(Required work): Where does the string "computer" appear? Copy every line of the entries below that holds it.

Input material START

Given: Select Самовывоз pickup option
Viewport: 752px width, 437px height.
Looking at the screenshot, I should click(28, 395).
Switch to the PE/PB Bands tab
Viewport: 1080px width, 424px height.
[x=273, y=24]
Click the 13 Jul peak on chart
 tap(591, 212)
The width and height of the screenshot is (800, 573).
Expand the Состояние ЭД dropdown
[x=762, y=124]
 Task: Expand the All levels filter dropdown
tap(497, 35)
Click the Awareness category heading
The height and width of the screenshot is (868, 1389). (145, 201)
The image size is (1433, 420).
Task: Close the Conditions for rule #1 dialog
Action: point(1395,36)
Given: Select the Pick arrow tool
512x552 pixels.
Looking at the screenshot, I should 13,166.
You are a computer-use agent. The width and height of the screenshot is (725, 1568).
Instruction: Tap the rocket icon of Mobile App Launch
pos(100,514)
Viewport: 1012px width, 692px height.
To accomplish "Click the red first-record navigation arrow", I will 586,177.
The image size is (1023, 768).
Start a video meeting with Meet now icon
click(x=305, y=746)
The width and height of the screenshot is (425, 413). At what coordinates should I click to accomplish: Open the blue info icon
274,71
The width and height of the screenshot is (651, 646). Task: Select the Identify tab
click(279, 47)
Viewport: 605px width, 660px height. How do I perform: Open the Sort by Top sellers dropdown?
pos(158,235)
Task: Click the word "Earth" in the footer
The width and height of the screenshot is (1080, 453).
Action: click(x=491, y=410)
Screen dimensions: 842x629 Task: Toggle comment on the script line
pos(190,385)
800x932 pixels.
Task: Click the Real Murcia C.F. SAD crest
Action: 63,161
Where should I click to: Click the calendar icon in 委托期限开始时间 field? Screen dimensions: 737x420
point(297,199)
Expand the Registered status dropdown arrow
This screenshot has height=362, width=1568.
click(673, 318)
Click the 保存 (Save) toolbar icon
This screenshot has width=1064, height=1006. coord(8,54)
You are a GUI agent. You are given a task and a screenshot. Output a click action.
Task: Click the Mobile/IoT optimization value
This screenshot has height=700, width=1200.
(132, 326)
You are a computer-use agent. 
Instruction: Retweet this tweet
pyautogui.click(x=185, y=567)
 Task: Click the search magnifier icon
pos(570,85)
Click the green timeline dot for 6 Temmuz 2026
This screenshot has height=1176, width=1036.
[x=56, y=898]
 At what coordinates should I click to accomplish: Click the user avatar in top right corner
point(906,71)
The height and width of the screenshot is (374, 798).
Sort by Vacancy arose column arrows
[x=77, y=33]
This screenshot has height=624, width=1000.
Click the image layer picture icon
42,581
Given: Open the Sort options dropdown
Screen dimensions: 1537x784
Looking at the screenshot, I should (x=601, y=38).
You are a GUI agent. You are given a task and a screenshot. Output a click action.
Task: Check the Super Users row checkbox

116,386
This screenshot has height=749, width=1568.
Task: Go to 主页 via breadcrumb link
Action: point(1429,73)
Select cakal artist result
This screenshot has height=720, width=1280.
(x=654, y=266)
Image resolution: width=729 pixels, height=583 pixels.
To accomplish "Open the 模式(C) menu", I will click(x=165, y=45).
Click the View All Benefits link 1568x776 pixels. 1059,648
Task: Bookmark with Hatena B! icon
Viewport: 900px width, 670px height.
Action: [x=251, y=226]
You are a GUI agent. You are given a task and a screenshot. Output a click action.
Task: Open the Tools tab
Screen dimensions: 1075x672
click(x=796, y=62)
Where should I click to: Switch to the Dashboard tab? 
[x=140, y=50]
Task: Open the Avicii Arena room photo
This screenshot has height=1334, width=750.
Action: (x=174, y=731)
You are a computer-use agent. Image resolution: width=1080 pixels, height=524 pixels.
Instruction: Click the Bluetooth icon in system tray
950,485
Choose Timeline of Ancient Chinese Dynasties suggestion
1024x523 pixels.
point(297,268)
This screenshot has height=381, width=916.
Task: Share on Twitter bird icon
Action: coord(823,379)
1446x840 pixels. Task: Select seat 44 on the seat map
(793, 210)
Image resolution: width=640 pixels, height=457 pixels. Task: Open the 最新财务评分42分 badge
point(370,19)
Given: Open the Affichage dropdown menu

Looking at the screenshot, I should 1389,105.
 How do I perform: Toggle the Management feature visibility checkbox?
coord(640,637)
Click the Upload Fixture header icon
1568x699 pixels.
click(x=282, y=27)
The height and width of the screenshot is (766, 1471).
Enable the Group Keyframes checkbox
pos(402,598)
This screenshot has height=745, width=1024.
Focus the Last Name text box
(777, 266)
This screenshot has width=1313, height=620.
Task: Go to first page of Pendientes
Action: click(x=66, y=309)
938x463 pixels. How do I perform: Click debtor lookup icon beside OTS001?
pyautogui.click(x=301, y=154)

Input material END

(Result):
You are a computer-use agent. The width and height of the screenshot is (725, 1568).
You are a computer-use agent. 
You are a computer-use agent. Image resolution: width=1080 pixels, height=524 pixels.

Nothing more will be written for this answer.